Loma Linda, United States
The only identified Blue Zone in North America is located in Loma Linda, a city in Southern California, located 100 km east of Los Angeles, where there is a community of 9,000 members of the Seventh-day Adventist Church. In California, a 30-year-old Adventist man will live on average 7.3 years longer than a white Californian of the same age. A 30-year-old Adventist woman will live on average 4.4 years longer than a Californian of the same age. Knowing that about two thirds of Americans die from cardiovascular disease or cancer, it is not surprising that Adventists are living longer as their way of life means they are less at risk of developing these diseases. About half of Adventists are vegetarians or rarely eat meat, and non-vegetarian Adventists are twice as likely to develop cardiovascular disease. The majority of Adventists are non-smokers and do not drink alcohol. As a result, they have a lower incidence of lung cancer than Americans in general. Adventists are physically active and have a very developed community spirit, as they are very religious and their church encourages its members to help one another.

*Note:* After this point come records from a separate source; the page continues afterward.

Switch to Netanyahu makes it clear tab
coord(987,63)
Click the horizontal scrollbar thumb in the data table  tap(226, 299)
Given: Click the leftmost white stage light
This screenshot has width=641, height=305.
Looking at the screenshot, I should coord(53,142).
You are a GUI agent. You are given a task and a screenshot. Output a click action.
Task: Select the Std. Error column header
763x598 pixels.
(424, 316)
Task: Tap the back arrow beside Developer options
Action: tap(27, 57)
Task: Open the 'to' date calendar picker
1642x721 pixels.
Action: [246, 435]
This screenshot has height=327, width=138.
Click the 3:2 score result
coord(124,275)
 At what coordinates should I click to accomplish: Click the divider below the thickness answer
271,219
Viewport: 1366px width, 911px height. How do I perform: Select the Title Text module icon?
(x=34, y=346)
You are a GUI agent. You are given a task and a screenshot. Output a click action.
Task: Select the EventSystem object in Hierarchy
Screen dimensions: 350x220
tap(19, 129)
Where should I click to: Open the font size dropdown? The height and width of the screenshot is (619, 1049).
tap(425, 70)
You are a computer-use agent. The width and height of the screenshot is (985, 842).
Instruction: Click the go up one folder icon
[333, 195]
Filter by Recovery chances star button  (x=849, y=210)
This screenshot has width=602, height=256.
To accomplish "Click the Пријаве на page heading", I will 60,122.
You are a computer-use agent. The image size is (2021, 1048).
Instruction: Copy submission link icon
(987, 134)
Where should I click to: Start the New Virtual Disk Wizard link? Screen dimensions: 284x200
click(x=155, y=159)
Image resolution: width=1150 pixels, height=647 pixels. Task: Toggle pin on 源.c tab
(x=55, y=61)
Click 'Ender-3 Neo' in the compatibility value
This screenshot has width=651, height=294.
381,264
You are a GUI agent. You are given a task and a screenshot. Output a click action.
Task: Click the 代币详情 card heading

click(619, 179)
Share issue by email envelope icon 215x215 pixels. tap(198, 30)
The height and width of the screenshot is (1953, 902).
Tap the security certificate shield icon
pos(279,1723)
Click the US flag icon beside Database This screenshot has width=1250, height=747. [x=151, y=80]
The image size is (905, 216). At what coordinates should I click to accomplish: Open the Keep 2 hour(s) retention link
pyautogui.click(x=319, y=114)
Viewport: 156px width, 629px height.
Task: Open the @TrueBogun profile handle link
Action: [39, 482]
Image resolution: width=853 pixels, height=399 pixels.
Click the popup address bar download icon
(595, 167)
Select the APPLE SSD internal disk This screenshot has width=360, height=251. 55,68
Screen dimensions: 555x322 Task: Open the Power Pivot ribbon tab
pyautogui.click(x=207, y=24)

Icaria is a Greek island in the Eastern Aegean Sea where one in three inhabitants will reach the age of 90. The incidence of cancer, cardiovascular disease, diabetes and dementia is significantly lower than the rest of the world. As in Sardinia, Okinawa and other Blue Zones, Icarians maintain a vegetable garden at home and lead a low-stress life. Their diet, of the Mediterranean type, is composed of vegetables (potatoes, peas, lentils, green leafy vegetables), fruits, olive oil, fish, goat milk, dairy products, and a little meat. Icarians eat little sugar and drink coffee, red wine and herbal teas made from rosemary, sage, oregano and artemisia daily. Icarians who observe the calendar of the Greek Orthodox Church must fast regularly, and caloric restriction is known to slow down the aging process in mammals.
The inhabitants of the Blue Zones, Okinawa, Sardinia, Nicoya, Icaria and Loma Linda, share characteristics in their lifestyle that contribute to their longevity. In his book The Blue Zones, Dan Buettner lists 9 common features:
- Moderate and regular physical activity, throughout life.
- Caloric restriction.
- Semi-vegetarianism, food largely sourced from plants.
- Moderate alcohol consumption (especially red wine).
- Give meaning and purpose to life.
- Reduced stress.
- Engagement in spirituality or religion.
- Family is at the centre of life.
- Social commitment, integration in the community.